To do. Please restate word for word each line from the one containing "Click the Tasks list icon" to the last line of the records below, and drop the pictures.

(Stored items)
= Beginning of Section =

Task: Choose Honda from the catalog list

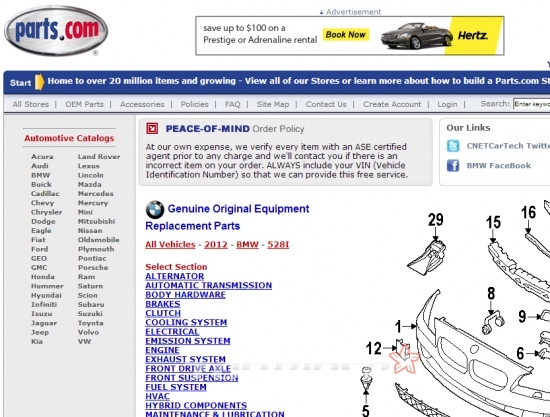Action: 43,276
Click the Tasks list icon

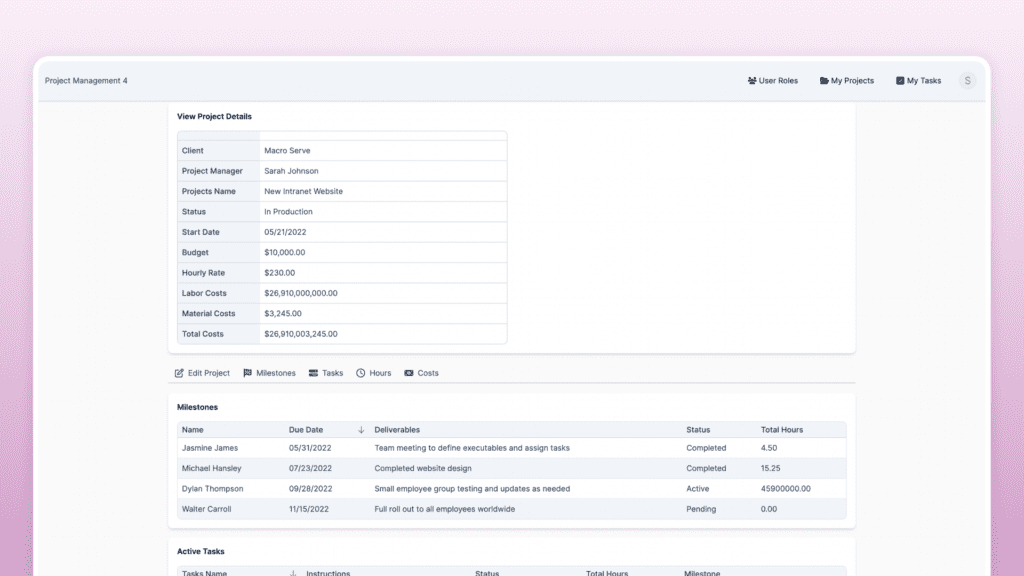tap(314, 373)
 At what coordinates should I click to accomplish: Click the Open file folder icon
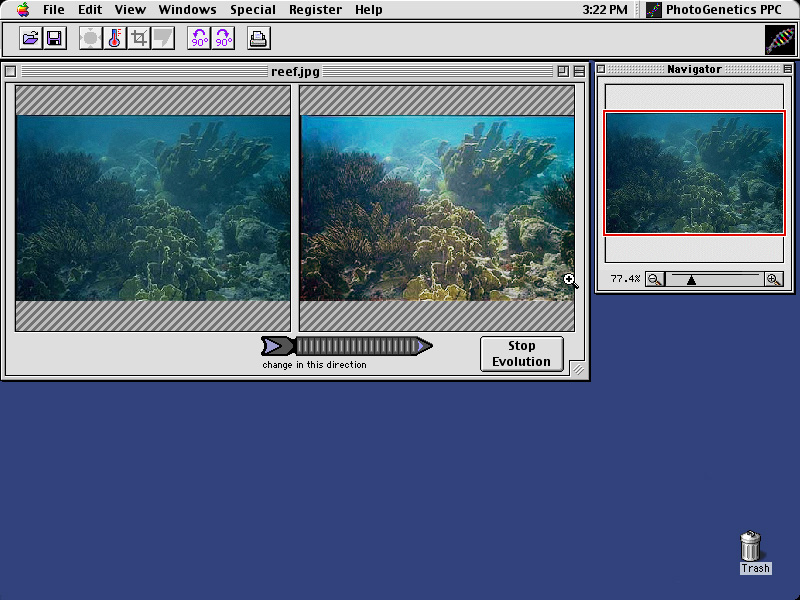pyautogui.click(x=30, y=39)
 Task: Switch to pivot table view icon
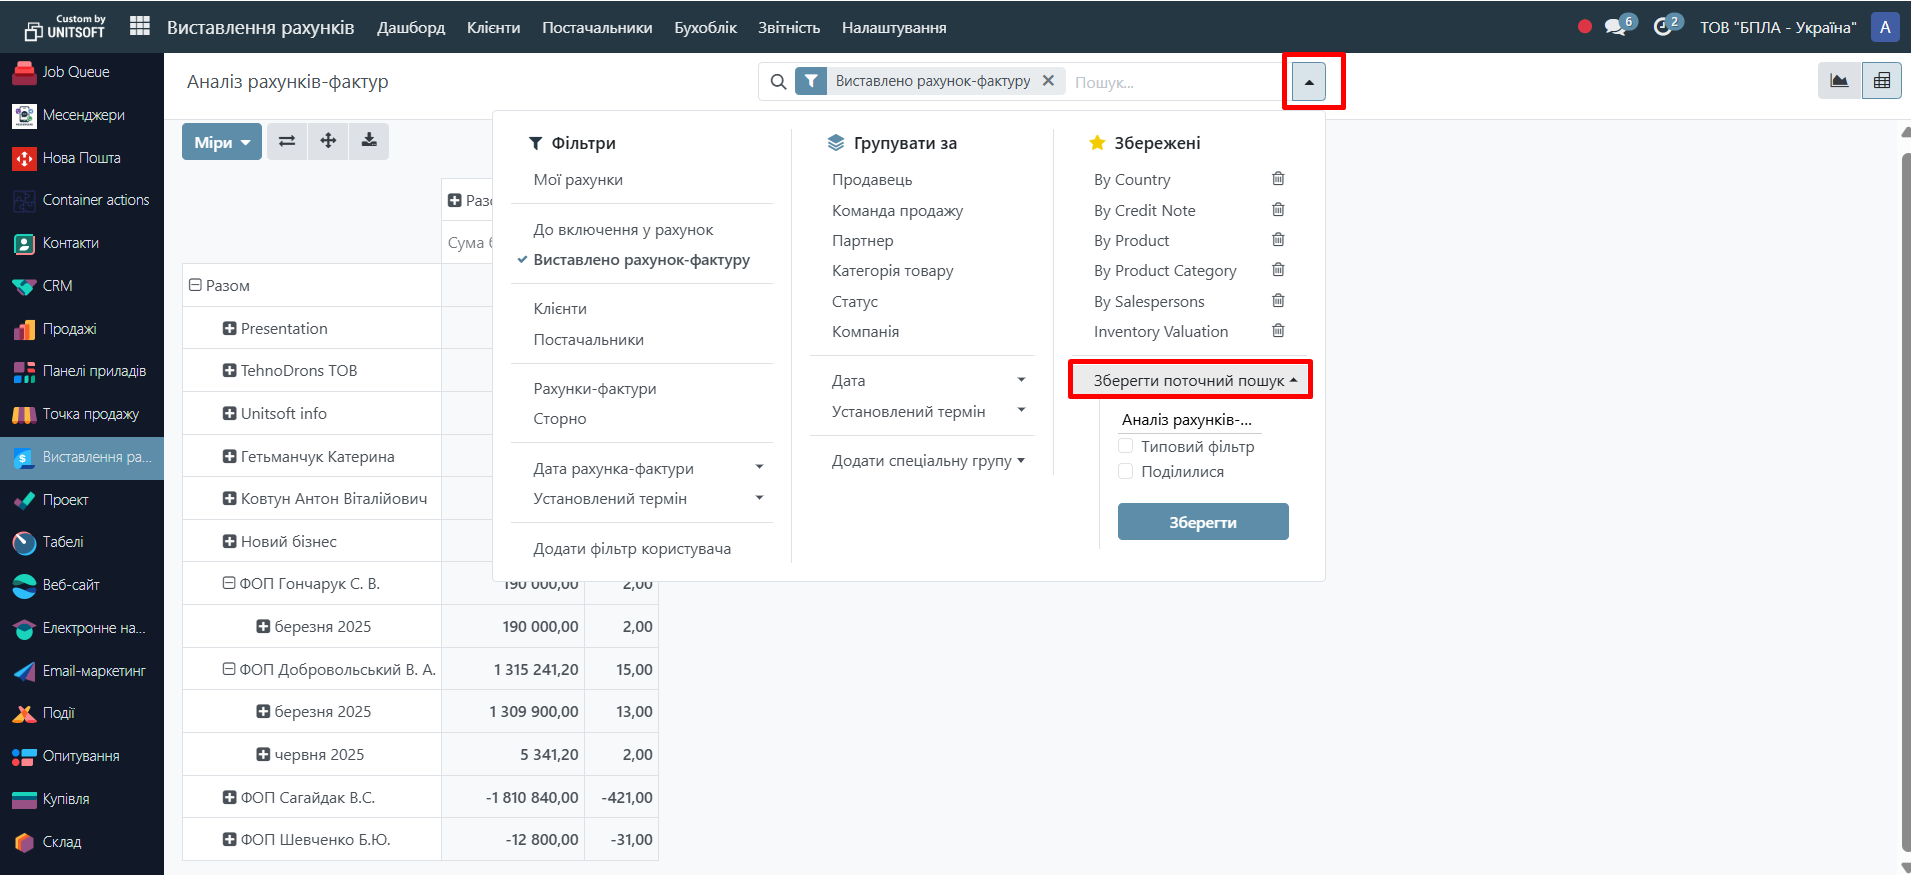1881,81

= End of Section =

Answer for the task.
Click the Tasks list icon

tap(314, 373)
 At what coordinates should I click to accomplish: Click the Open file folder icon
pyautogui.click(x=30, y=39)
 Task: Switch to pivot table view icon
1881,81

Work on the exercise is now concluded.